Vibrational spectroscopy using portable devices combined with traditional machine learning: a powerful tool for insect rearing and food quality assessment

Identificador:  imarina:9484658

Handle: https://hdl.handle.net/20.500.11797/imarina9484658

Autores:  Mendez-Sanchez, Carmen; Ortiz, Mayreli; Guell, Carme; Ferrando, Montserrat; Cozzolino, Daniel; De Lamo Castellvi, Silvia

Resumen:
The global population will reach 10 billion by 2050, requiring a 70% increase in food and feed production. Alternative nutrient sources, such as edible insects, are being studied to meet this demand due to their high nutritional value and minimal environmental impact. Insects are rich in protein, lipids, and micronutrients, and their nutritional composition changes depending on species, feeding material, and processing methods.
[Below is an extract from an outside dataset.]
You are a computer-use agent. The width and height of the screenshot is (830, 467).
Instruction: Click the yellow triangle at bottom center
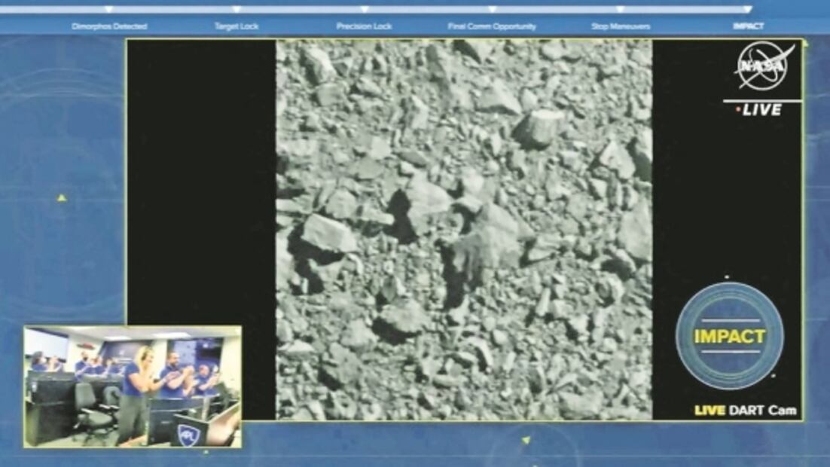pos(526,440)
Insect proteins are bioavailable and contain essential amino acids, while lipids offer a balanced ratio of unsaturated and saturated fatty acids. Chitin, a major component of insect exoskeletons, is also relevant due to its biological activity. Insect production requires optimized rearing, processing, and quality control methods. Vibrational spectroscopy can be used to ensure the quality and nutritional integrity of insect-based products. Infrared and Raman spectroscopy are two key types of vibrational spectroscopy that provide valuable information about the molecular composition of insect-based products. The incorporation of vibrational spectroscopy into insect farming and production systems could streamline quality control processes, ensure food safety, and support sustainable practices. Portable and miniaturized spectroscopic devices offer a cost-effective solution for on-site monitoring, providing farmers and manufacturers with a convenient tool to maintain the authenticity, quality, and nutritional integrity of insect-based foods.